ECOWAS at a critical juncture

As ECOWAS celebrates its 50th anniversary in 2025, what are possible scenarios going forward? Despite the six-month window to change their minds, the trio of military actors leading Mali (Assimi Goïta), Burkina Faso (Ibrahim Traoré), and Niger (Abdourahamane Tiani) are unlikely to do so. In fact, they may be even further encouraged by recent suggestions that Togo might also join the AES.

Instead, the junta leaders are proposing various ways in which the relationship between AES and ECOWAS will proceed. For instance, they have claimed that they will maintain visa-free travel from ECOWAS countries into AES ones, although such a proposal would need to first be approved by all 12 remaining ECOWAS member states. Another scenario is that they will negotiate various bilateral agreements with their major ECOWAS trading partners, as well as with other countries that offer sea access, such as Mauritania and Morocco.

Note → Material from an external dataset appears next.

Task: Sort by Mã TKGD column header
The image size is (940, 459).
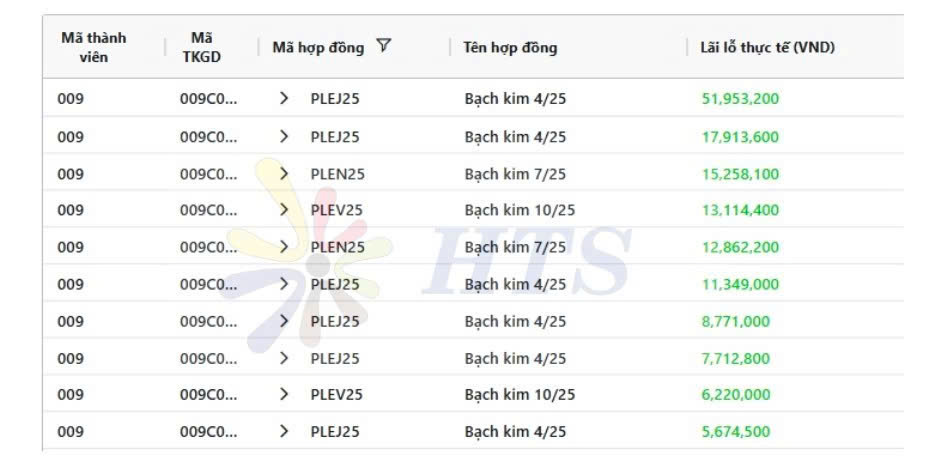Action: [202, 47]
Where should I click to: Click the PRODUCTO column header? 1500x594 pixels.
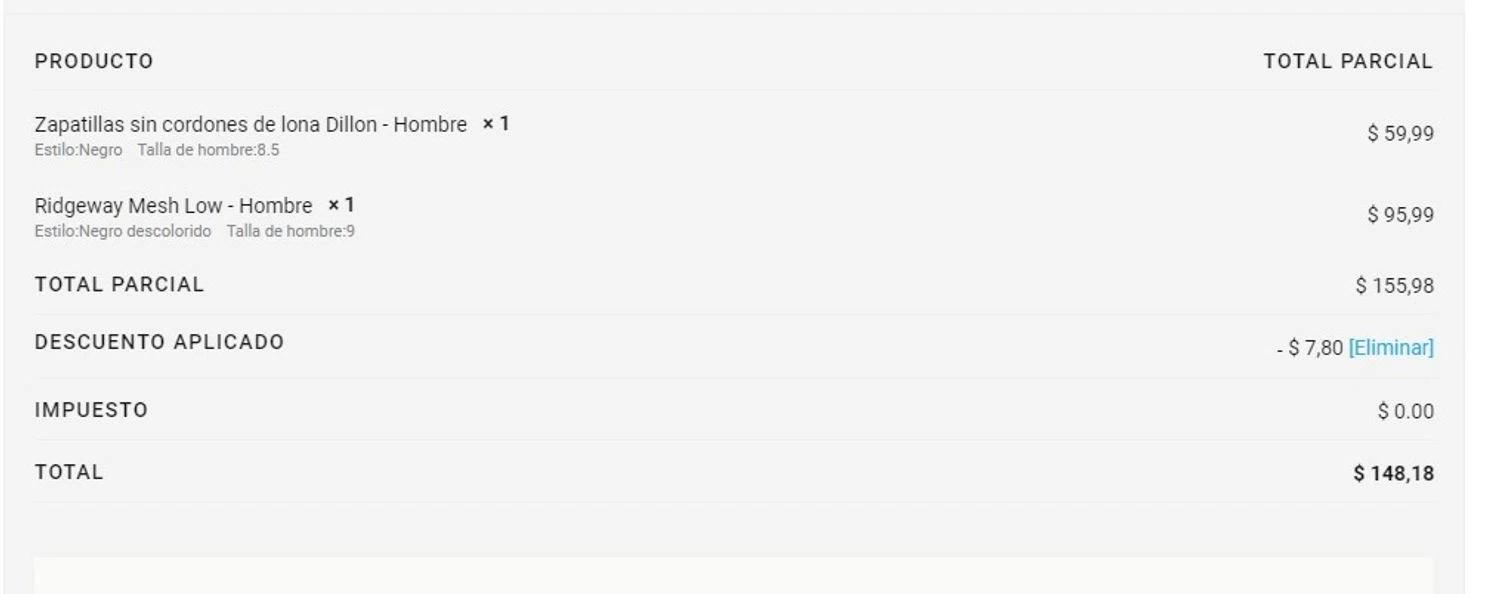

However, allowing a relatively easy departure from ECOWAS would lead to some unfortunate consequences. First, the deterrent effect of ECOWAS sanctions on other potential military coup leaders in the region will likely be weakened by the precedent of a negotiated soft AES exit from the bloc. Given that both Guinea Bissau and Sierra Leone also experienced coup attempts in the last two years, this is a significant concern for the legitimacy of the Democracy and Governance Protocol and the continued integrity of the regional bloc. Second, it will likely result in a host of bilateral and plurilateral agreements that undermine efforts at regional trade integration and the continent’s aspirations to create a single African market through the African Continental Free Trade Area (AfCFTA).

Finally, the problems surrounding the “Sahelexit” are not merely a serious challenge for West African countries. They embody a larger set of tensions that will be prominent in development policy in Africa and elsewhere in 2025. These include whether political objectives should be embedded within trade arrangements—an ongoing debate related to the renewal of the African Growth and Opportunity Act this year—and whether national sovereignty should be prioritized over regional cooperation in the face of growing cross-border climate, conflict, and health threats to food security.

Danielle Resnick is a Senior Research Fellow with IFPRI’s Markets, Trade, and Institutions Unit. Opinions are the author’s.